Through collaborations both within Freie Universität Berlin and with international partners, the Digital Interview Collections team contributes to a wide range of externally funded research projects in oral history, memory culture, educational research, research data management, and digital humanities. Partnerships span institutions in the United States, Russia, Poland, the Czech Republic, Greece, the Netherlands, and Spain, among others.

The team actively organizes workshops and conferences and disseminates its findings through international presentations and publications. Current research priorities include the DFG-funded infrastructure project Oral-History.Digital and participation in Germany’s National Research Data Infrastructure (NFDI) consortia 4Memory and Text+ .

Publications

The Digital Interview Collections team publishes on oral history, audiovisual research data, research and learning environments, history education, National Socialism, and related topics. Their findings are actively discussed at conferences and workshops.

Oral-History.Digital

“Oral-History.Digital” is an infrastructure for scholarly collections of audiovisually recorded narrative interviews. The interview portal and research environment allows cross-collection search, annotation, analysis and quotation over 5000+ interviews from 50+ institutions. The curation environment supports interview projects in archiving, indexing and giving controlled access according to the FAIR principles.

Participating in "NFDI 4Memory"

Freie Universität Berlin is a member of the 4Memory historical consortium of the German National Research Data Infrastructure (NFDI). The Digital Interview Collections address the needs of oral history in all five task areas. In particular, they contribute the infrastructure Oral-History.Digital and are developing the Oral-History.Literacy digital handbook.

Oral-History | Literacy

As part of its involvement in the NFDI4Memory consortium, the Digital Interview Collections team is developing the Oral History | Literacy information portal.

Oral History | Literacy is an online compendium aimed at researchers, teachers and students alike, bringing together knowledge that was previously scattered regarding the production, cataloguing, preservation and secondary use of oral history interviews.

Open.Oral-History

The DFG-funded pilot project Open.Oral-History: Recommendations and Tools for Risk Assessment, Anonymization, and Provision of Legally Protected and Ethically Sensitive Audiovisual Interviews (2025–2027) is conducted in collaboration with the Institute for Biographical Research at FernUniversität Hagen.

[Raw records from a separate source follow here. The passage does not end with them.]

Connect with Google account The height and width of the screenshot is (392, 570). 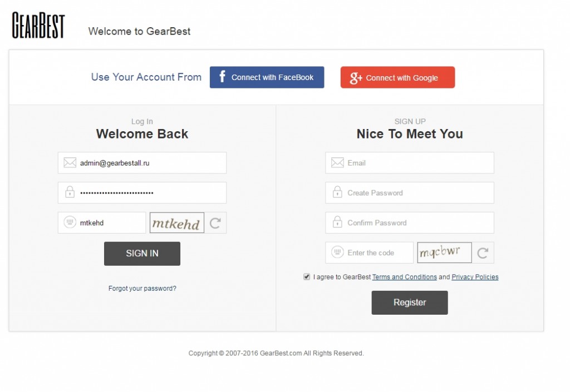point(397,77)
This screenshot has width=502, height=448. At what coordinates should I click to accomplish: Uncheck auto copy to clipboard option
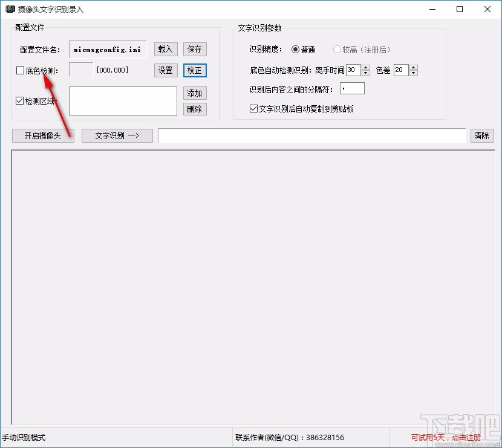[255, 109]

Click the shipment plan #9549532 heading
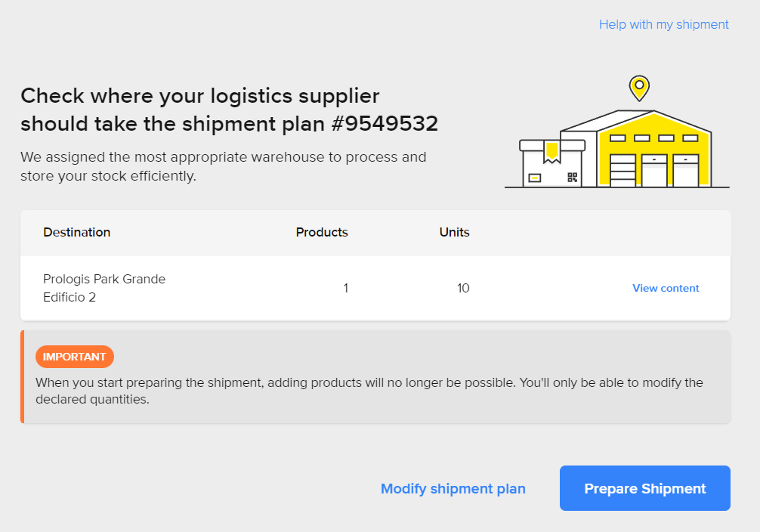coord(229,110)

It addresses the ethical and legal challenges of biographical-narrative interviews by developing guidelines and risk assessments in partnership with legal experts. Building on this foundation, the project creates an AI-supported anonymization process to enable the safe reuse of sensitive audiovisual sources.

ASR4Memory

The ASR4Memory project has developed an innovative tool for the research community that automatically transcribes audiovisual research data in historical contexts. The tool uses AI technology to support a wide range of languages and source materials, making it easier to process, analyze, and preserve historical audiovisual resources for research, reuse, and long-term archiving. The project was funded by the German National Research Data Infrastructure (NFDI 4Memory).

Audio-Visual.Digital

The “Sharing Multimodal Data” project conceptualizes the infrastructure “Audio-Visual.Digital” for audiovisual research data from the humanities and social sciences. In collaboration with researchers at Charité, Technical and Humboldt University, it develops a prototype based on the interview portal "Oral-History.Digital". The project funded by Berlin University Alliance (BUA) aims at sharing resources in a joint research space in Berlin.

Text+ohd

The project “Text+ Interfaces to the Interview Collections in Oral-History.Digital (Text+oh.d),” completed in 2025, made interview collections developed in historical research projects accessible via the Text+ infrastructure.

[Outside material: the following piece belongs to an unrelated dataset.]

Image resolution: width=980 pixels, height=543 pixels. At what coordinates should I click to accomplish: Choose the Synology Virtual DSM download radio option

Through the development of interfaces and the standards-compliant transformation of transcripts within the cross-collection interview portal Oral-History.Digital, extensive corpora of everyday spoken language have been made available for reuse by text- and language-based research communities. On the one hand, metadata from interview archives and collections are now cataloged in the Text+ Registry, harvested through an OAI-PMH interface; on the other hand, researchers with appropriate access permissions can now download transcripts of interviews lasting several hours in ISO-compliant TEI files.

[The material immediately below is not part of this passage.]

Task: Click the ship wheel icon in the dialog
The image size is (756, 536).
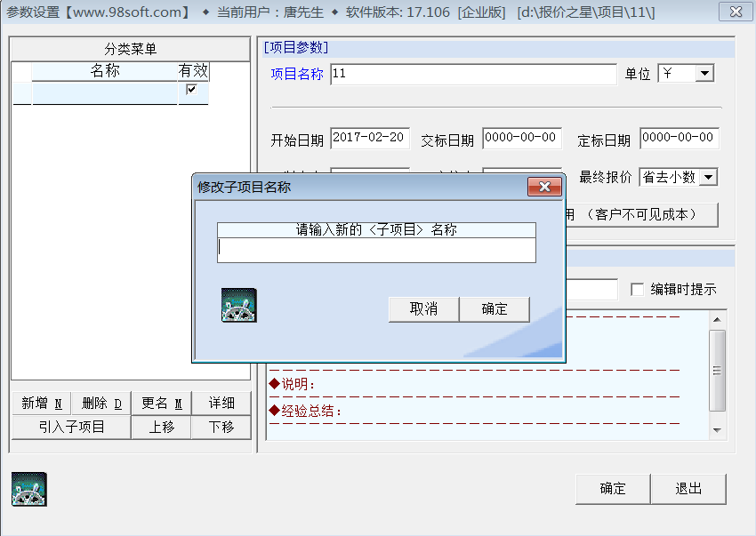Action: (239, 305)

Interactive Memories of Colonia Dignidad

The Latin American Institute and the Digital Interview Collections are collaborating with the Museo de la Memoria y los Derechos Humanos (MMHD) in Santiago, Chile, to shed light on the history of Colonia Dignidad through a media station, and to contribute to the process of coming to terms with the crimes committed there. The project is based on the video interview collection, "Colonia Dignidad: A Chilean-German Oral History Archive” and other sources. An interactive media station is being developed and will launch as part of a temporary Colonia Dignidad exhibition at the MMDH in October 2026. The bilingual application will be made available online the following year.

Lanzmann Collection

The Jewish Museum Berlin preserves, catalogs, and provides access to a collection of audio interviews conducted by Claude Lanzmann. The collection comprises 152 interviews that Lanzmann conducted while researching his film Shoah. The interviewees include survivors of ghettos and concentration camps, resistance fighters, historians, clergy, intellectuals, politicians, and perpetrators.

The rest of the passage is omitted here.